Subject: Re: [xsl] except (was: Keys with duplicates should be simple)
From: Wolfgang Laun <wolfgang.laun@xxxxxxxxx>
Date: Mon, 3 Feb 2014 11:59:08 +0100

Nobody says "five difference three". I'd have thought that "minus" would
be a "natural".

@Ihe: Very likely the word "difference" could make some worry whether
it means  the symmetric set difference.

@Michael Your concern about non-programmers is very nice. But if they
are non-programmers they could at least learn or should have learned
the simple mathematical concepts.
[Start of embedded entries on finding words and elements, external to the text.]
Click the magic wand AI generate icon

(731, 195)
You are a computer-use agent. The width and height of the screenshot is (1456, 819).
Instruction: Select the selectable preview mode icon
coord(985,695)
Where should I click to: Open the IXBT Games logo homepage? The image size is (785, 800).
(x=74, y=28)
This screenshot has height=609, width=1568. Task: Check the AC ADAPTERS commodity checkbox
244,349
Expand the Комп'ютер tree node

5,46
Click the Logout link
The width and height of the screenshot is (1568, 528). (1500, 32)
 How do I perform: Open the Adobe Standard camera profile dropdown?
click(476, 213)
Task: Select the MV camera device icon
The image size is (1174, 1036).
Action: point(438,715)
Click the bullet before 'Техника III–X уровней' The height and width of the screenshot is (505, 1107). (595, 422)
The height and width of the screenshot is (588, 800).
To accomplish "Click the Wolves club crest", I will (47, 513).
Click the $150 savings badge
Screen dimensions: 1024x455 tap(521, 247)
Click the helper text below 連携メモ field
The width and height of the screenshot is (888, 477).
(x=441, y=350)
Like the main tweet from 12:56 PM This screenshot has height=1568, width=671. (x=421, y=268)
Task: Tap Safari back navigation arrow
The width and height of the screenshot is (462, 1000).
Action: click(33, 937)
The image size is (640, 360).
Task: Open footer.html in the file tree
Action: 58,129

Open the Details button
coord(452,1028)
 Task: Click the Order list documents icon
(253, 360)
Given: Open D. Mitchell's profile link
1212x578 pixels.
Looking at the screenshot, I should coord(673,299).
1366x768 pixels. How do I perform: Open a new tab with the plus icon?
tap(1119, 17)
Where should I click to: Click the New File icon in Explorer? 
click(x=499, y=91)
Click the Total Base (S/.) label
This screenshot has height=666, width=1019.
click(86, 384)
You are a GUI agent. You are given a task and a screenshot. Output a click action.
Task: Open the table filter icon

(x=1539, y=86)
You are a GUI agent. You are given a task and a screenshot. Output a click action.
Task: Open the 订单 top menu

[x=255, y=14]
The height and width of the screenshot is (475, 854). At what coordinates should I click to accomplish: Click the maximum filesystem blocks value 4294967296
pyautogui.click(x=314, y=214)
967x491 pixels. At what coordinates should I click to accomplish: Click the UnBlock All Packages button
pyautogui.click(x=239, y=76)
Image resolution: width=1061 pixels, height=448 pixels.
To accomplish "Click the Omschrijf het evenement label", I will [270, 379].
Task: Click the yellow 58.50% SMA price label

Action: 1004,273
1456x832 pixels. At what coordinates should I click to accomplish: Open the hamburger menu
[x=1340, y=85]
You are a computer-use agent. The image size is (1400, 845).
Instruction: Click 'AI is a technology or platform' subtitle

No reason to avoid mathematical
concepts, is there? ;-)


On 03/02/2014, Ihe Onwuka <ihe.onwuka@xxxxxxxxx> wrote:
> On Mon, Feb 3, 2014 at 8:16 AM, Michael Kay <mike@xxxxxxxxxxxx> wrote:
>> On 3 Feb 2014, at 07:18, Ihe Onwuka <ihe.onwuka@xxxxxxxxx> wrote:
>>> If indeed except is equivalent to the set-theoretic difference
>>> operator would it be beyond the pale to admit difference into the
>>> syntax as a synonym for except.
>> You haven't answered my post in which I attempted to show that the XPath
>> usage of "except" was consistent with the natural language use of the
>> term.
> To me the natural language interpretation of except has the RHS of the
> except interpreted within the context of the LHS. If you are talking
> natural language - natural language interpretations don't allow for
> XPath abbreviations and if I read you rightly you are saying this
> would be natural if you allow for the effect of XPath abbreviations.
>> I think that using "difference" would confuse an awful lot of people who
>> would assume, without reading the spec, that it meant magnitude difference
>> (e.g. subtract, or date difference).
> Well thats a problem of applying a mathematical construct outside of a
> mathematical domain, hence why I suggested the difference as
> alternative syntax  to keep both sides happy (if indeed they are the
> same thing).
> I worked at an investment bank before going to university and never
> did A levels  so I walked into my first Calculus class thinking that a
> derivative was a financial instrument and a slope was something you
> skied on. It is not feasible or desirable to go through life clinging
> on to
> these non-mathematical interpretations.